TCM Pre-Upgrade Prerequisites

Preview | Unofficial | For review only

This page covers everything you must verify before starting the TCM upgrade. The Upgrade Procedure describes how to execute the upgrade itself.

Do not skim this page. The transition to Transactional Cluster Metadata is not a routine patch — it is a fundamental change to how your cluster manages its own identity. TCM initialization fails loudly when preconditions are not met, and the errors are specific and actionable.

Version Prerequisites

TCM was introduced in Cassandra 6.0 as part of CEP-21. It is not available in 4.x or 5.x.

Supported Upgrade Path

4.0 / 4.1 / 5.0  ──►  6.0  ──►  Initialize CMS

If you are on Cassandra 3.x, you must first upgrade to the latest 4.0 release before proceeding to 6.0. Direct jumps from 3.x to 6.0 are not supported.

Why 6.0 Is the Threshold

The NodeVersion class defines the 6.0 boundary:

private static final CassandraVersion SINCE_VERSION = CassandraVersion.CASSANDRA_6_0;
public static final Version CURRENT_METADATA_VERSION = Version.V8;

public boolean isUpgraded() {
    return serializationVersion >= Version.V0.asInt();
}

During CMS initialization, every non-LEFT node in the cluster must pass isUpgraded(), which returns true only for nodes reporting Cassandra 6.0 or later. Pre-6.0 nodes are tagged as Version.OLD. There is no override for this check.

Source: src/java/org/apache/cassandra/tcm/membership/NodeVersion.java

Messaging Version Boundary

Schema mutations have historically only been sent to nodes running the same messaging version.

Cassandra Version Messaging Version

3.0

10

4.0

12

5.0

13

6.0

14

During a rolling upgrade, the two halves of the cluster run different messaging versions.
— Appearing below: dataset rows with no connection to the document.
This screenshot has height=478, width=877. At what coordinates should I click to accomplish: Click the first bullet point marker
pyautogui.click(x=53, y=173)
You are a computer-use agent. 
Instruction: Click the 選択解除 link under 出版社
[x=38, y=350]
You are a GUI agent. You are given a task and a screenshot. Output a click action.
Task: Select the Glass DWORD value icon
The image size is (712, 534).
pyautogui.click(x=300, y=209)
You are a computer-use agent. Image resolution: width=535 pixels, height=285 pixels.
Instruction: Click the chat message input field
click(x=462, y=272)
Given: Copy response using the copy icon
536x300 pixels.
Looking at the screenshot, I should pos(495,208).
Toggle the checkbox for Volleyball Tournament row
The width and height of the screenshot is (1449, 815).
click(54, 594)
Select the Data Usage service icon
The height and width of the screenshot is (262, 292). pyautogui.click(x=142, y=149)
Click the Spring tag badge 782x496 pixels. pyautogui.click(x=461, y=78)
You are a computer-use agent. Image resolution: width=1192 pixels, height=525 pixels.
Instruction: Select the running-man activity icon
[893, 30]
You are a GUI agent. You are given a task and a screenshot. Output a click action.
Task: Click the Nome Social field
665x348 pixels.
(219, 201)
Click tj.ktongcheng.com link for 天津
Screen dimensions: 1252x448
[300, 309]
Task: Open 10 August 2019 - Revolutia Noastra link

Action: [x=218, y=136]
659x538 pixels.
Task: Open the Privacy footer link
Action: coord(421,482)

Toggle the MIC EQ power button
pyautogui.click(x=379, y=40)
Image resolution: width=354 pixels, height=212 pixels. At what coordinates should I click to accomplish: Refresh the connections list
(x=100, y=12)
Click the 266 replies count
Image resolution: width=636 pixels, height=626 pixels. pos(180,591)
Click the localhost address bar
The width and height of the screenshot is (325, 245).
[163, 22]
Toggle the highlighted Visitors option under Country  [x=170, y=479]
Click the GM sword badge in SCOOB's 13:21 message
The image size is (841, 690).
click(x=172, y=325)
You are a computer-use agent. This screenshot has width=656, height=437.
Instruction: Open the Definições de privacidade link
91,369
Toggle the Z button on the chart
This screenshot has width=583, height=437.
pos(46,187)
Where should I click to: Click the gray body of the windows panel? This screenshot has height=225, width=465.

A schema change issued on an upgraded node will not be disseminated to non-upgraded nodes. The upgraded node does not log an error. This is why schema changes are prohibited during the mixed-version window.

Network and State Prerequisites

All Nodes Must Be Up

All nodes in the cluster should be up and running the same version before you initialize CMS. During initialization, the initiating node contacts every known peer to verify that their metadata matches. A down node cannot respond and initialization will report a mismatch.

Options for down nodes:

  • Bring the node up on the new version before initializing.

  • Use the --ignore flag to explicitly exclude permanently down nodes (see Upgrade Procedure).

The --ignore flag is not a shortcut for skipping nodes you haven’t upgraded yet. It exists for nodes that are genuinely unreachable — hardware failures, decommissioned-but-not-yet-removed nodes.

What "Agreement" Means

During CMS initialization, the Election.PrepareHandler runs three checks against every peer:

Directory match. The initiating node’s view of the cluster directory — every node ID, its state, and its endpoint address — must be identical to the peer’s view.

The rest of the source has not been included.